**Written exercise**
Swap "Partnership weight" for "Collaboration weight" in the rows from the line with "Viewport: 935px width, 410px" to the line with "click(678, 143)", and leave everything else unchanged. Omit the pictures from your answer.

**Material provided**
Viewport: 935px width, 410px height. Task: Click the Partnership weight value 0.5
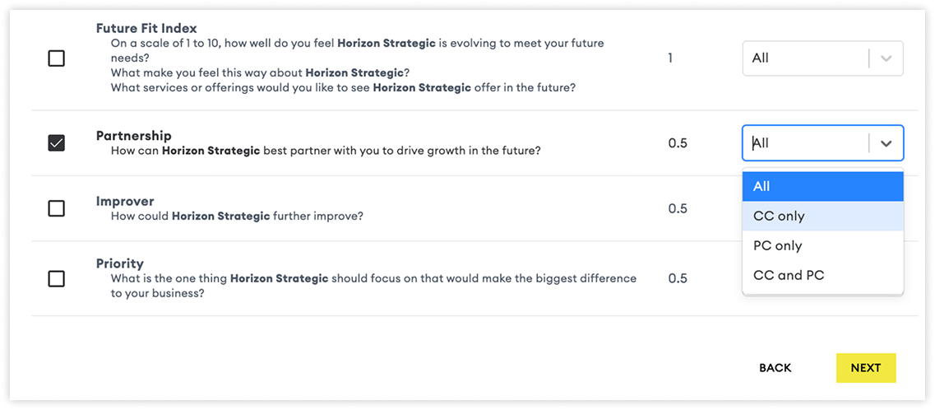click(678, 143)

* * *

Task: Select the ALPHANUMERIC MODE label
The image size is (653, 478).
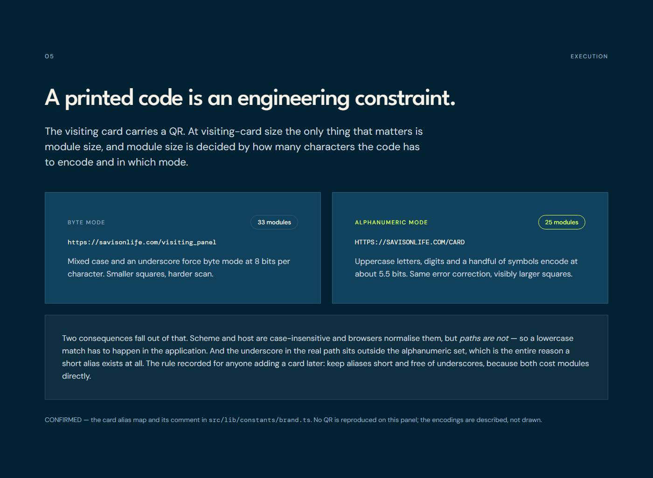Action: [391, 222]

**Answer**
Viewport: 935px width, 410px height. Task: Click the Collaboration weight value 0.5
click(678, 143)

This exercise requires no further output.